L’allestimento, progettato dallo Studio Top Tag, è immersivo e multidisciplinare. Le opere vengono presentate con giochi di luce e ombra, silhouette e gigantografie, rimandi incrociati tra immagini, parole e dispositivi audio-video, permettendo al pubblico di cogliere appieno la ricchezza della sua arte.

Il percorso è articolato in sette sezioni tematiche:

  1. Letteratura e Arti: evidenzia l’influenza dei grandi classici e dell’arte visiva sul linguaggio di Crepax. Dall’horror alla fantascienza, dallo storico all’erotico, passando per riferimenti a Stevenson, Kafka ed Edgar Allan Poe, le opere mostrano come l’autore costruisca mondi complessi e stratificati.

  2. Psiche e Sogno: esplora gli aspetti psicologici e onirici, il mistero e l’inconscio, attraverso opere come I Sotterranei (1965), in cui Valentina affronta un popolo misterioso evocando viaggi fantastici e memorie storiche profonde.

  3. Cinema, Teatro e Televisione: documenta il dialogo continuo tra Crepax e le arti performative, dai riferimenti a registi come Godard, Truffaut, Kubrick e Fellini (a cui è dedicata Bianca 81/2), fino ai progetti per il teatro (Salomé, 2000; Lulu, 2001) e le sigle televisive (Diamoci del tu, 1967; Notte matta, 1976).

  4. Il Suono dell’Immagine: approfondisce la relazione tra Crepax e la musica, in particolare grazie alla famiglia – il padre Gilberto come primo violoncello alla Scala e il fratello Franco come manager discografico – e alla realizzazione di oltre 300 copertine di dischi.

  5. Storia e Giochi: mette in luce il rapporto dell’artista con la storia antica e contemporanea attraverso tavole documentarie e giochi da tavolo storici, come la battaglia di Pavia (1525) e le battaglie risorgimentali di Solferino e San Martino (1859).

  6. Protagoniste Femminili: oltre a Valentina, la mostra racconta figure come Anita, Bianca, Belinda ed Effi, analizzando la complessità psicologica delle donne e l’evoluzione del loro ruolo nella società dalla seconda metà del Novecento. Valentina viene presentata in tutte le sue fasi di vita: nasce, cresce, indossa occhiali, invecchia, e diventa testimone della moda e del gusto del suo tempo, intrecciando la sua storia con quella della moglie Luisa e della diva Louise Brooks.

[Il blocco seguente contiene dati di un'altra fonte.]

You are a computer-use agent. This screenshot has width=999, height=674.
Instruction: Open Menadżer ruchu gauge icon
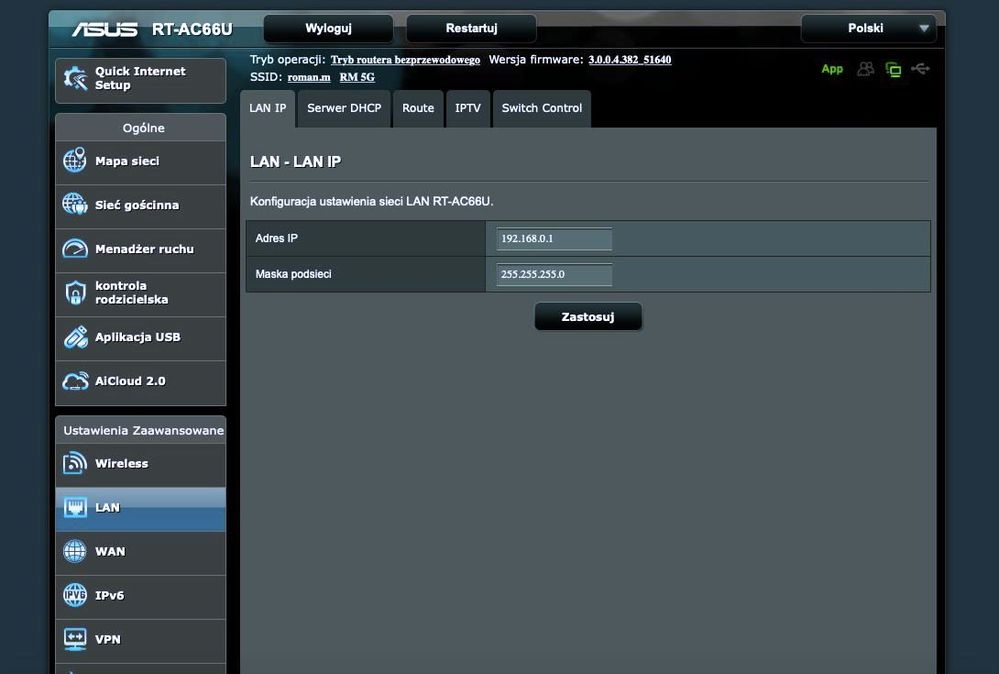point(75,249)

  7. Moda e Costume: documenta l’attenzione di Crepax per la moda, dai disegni per riviste come Elle e Vogue, alle collaborazioni con stilisti come Mariuccia Mandelli (Krizia), fino alle storie a fumetti in cui Valentina e Bianca attraversano le tappe salienti della moda italiana (Modit, 1985; Il sogno della moda, 1988; Doppio sogno, 1994).

Parole dei Curatori

Alberto Fiz, curatore della mostra, sottolinea:
“Questa esposizione permette di leggere l’opera di Crepax come un unicum, un racconto lungo tutta la vita dell’autore, in cui ogni tavola è tessera di un puzzle in continuo movimento.”

Ilaria Bignotti, co-curatrice, aggiunge:
“Il percorso espositivo restituisce l’idea di un artista che dialoga con tutte le forme d’arte: dalla letteratura alla musica, dal cinema alla moda. Ogni sezione permette di entrare in un universo narrativo coerente ma libero, dove il sogno, l’inconscio e la creatività diventano protagonisti.”

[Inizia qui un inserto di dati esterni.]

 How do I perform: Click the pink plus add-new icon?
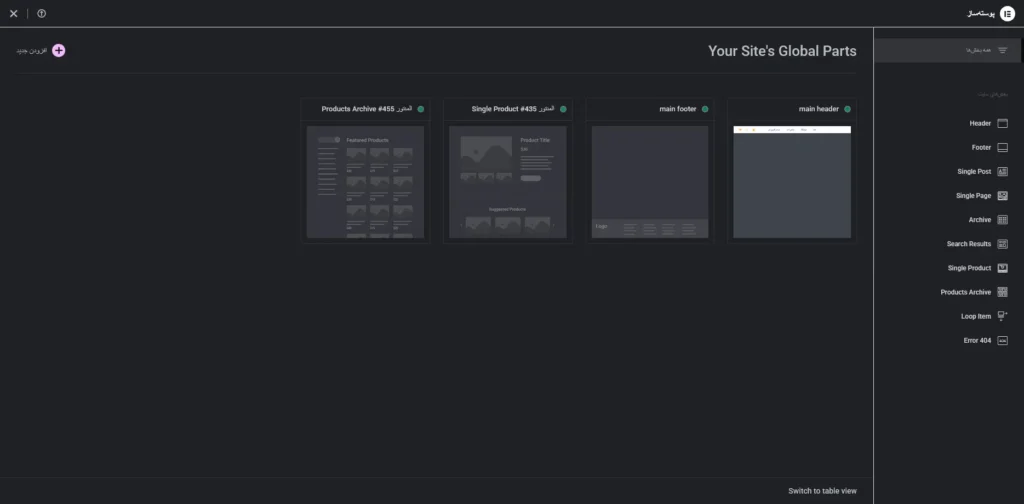58,50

Antonio Crepax, presidente dell’Archivio Crepax e figlio dell’artista, commenta:
“Non è solo un omaggio all’opera di mio padre, ma un viaggio dentro il suo mondo, tra intuizioni e dedizione quotidiana. È un privilegio condividere con il pubblico i retroscena e le tracce lasciate da un artista che continua a parlarci oggi come allora.”

Luogo:

Museo di Santa Giulia, Brescia, via Musei 81/b

Biglietti:

  • Intero: €12

  • Ridotto: €8 (under 26, over 65, convenzioni)

  • Scuole: €5

  • Gratuito: under 12

Orari:

  • Martedì – Domenica: 10:00 – 18:00

  • Lunedì: chiuso

Visite guidate: ogni domenica alle 11:00, con possibilità di visite speciali condotte da uno dei tre figli di Guido Crepax: Antonio, Caterina o Giacomo.

Audioguida: gratuita, condotta dai curatori, disponibile in italiano e inglese.

La mostra è allestita contemporaneamente con “Mondi, viaggi, storie… e poi c’è Jacovitti!”, valorizzando il patrimonio illustrativo del Museo di Santa Giulia e confermando il ruolo di Brescia come centro di eccellenza per l’arte contemporanea e l’illustrazione.